- Born: 中山 あい (Ai Nakayama) August 16, 1988 (age 36) Hachiōji, Tokyo, Japan
- Occupations: Actress; voice actress;
- Years active: 2004–2015

= Ai Takabe =

Japanese actress (born 1988

Ai Takabe (高部 あい, Takabe Ai) is a Japanese former actress and voice actress. She is best known for starring as Fumiyo Nabekura in television series Guren Onna and voicing Agiri Goshiki in anime television series Kill Me Baby.

==Career==
Ai Takabe won the Gravure Award at the 10th Japan Bishōjo Contest in August 2004. The following month, she joined Bishōjo Club 31 (美少女クラブ31), an idol group composed of Japan Bishōjo Contest winners (8th through 10th). In May 2005, she won the Grand Prix award at the 1st Miss WPB Contest.

Takabe's first acting role was in the 2006 P&G Pantene Drama Special: True Love. She played a lacrosse player and acted alongside Yui Aragaki. She also played various minor roles in Gachi Baka, Teru Teru Ashita, Shimokita Sundays, and Kosodate no Tensai.

In October 2007, she played a supporting character in the television series Flight Panic.

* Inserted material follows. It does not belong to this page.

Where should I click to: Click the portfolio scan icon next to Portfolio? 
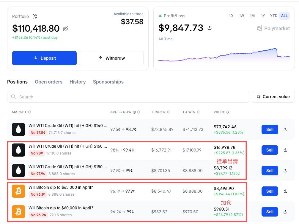tap(35, 16)
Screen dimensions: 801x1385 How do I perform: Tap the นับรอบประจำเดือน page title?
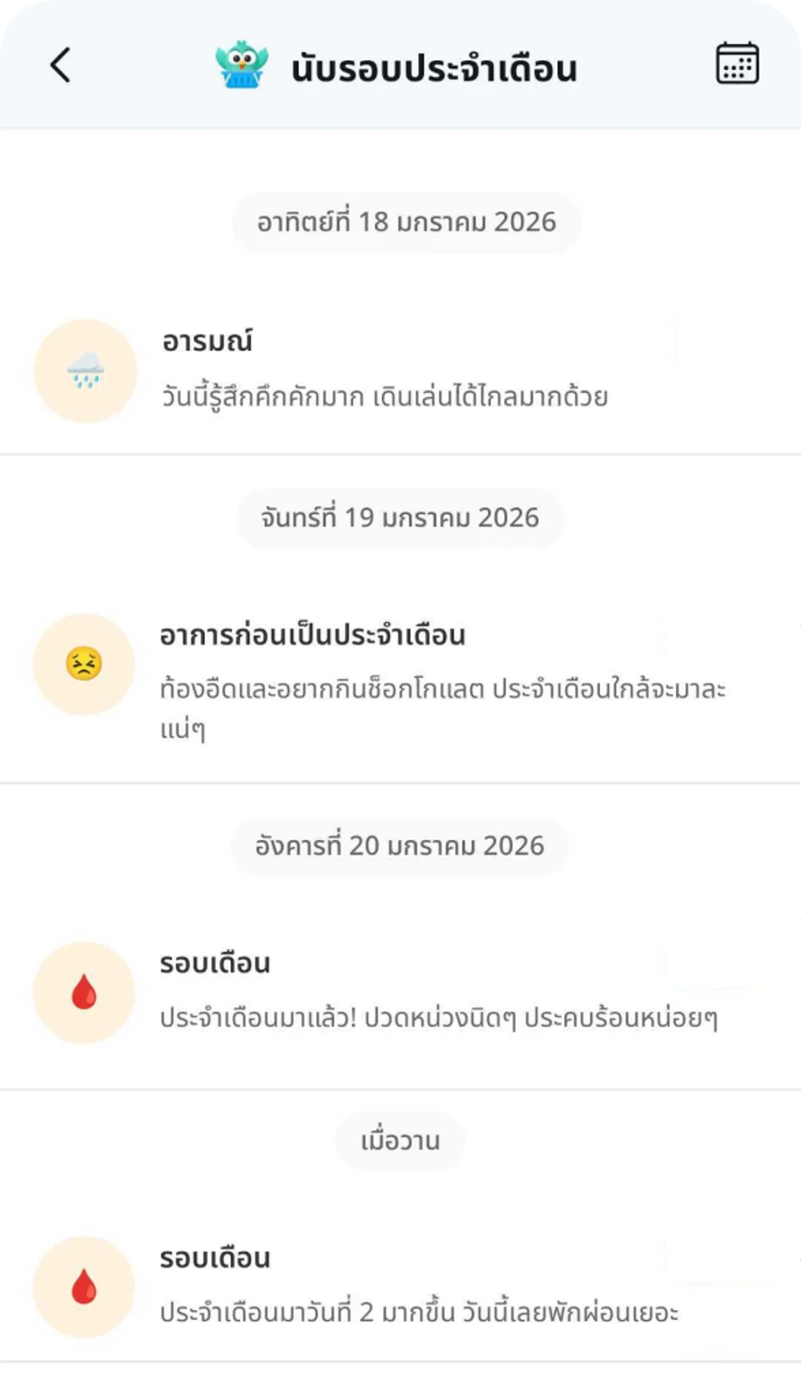click(433, 69)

In 2008, Takabe played the leading role in Guren Onna, as a high school teacher who dresses up as the ghost of a murder victim.

Takabe was also affiliated with Oscar Promotion, until 2015.

==Personal life==
Takabe graduated from Horikoshi High School in 2007. In 2017, Takabe married a well-respected attorney.

===Arrest===
On October 15, 2015, Ai Takabe was arrested for alleged cocaine possession, effectively ending her acting career.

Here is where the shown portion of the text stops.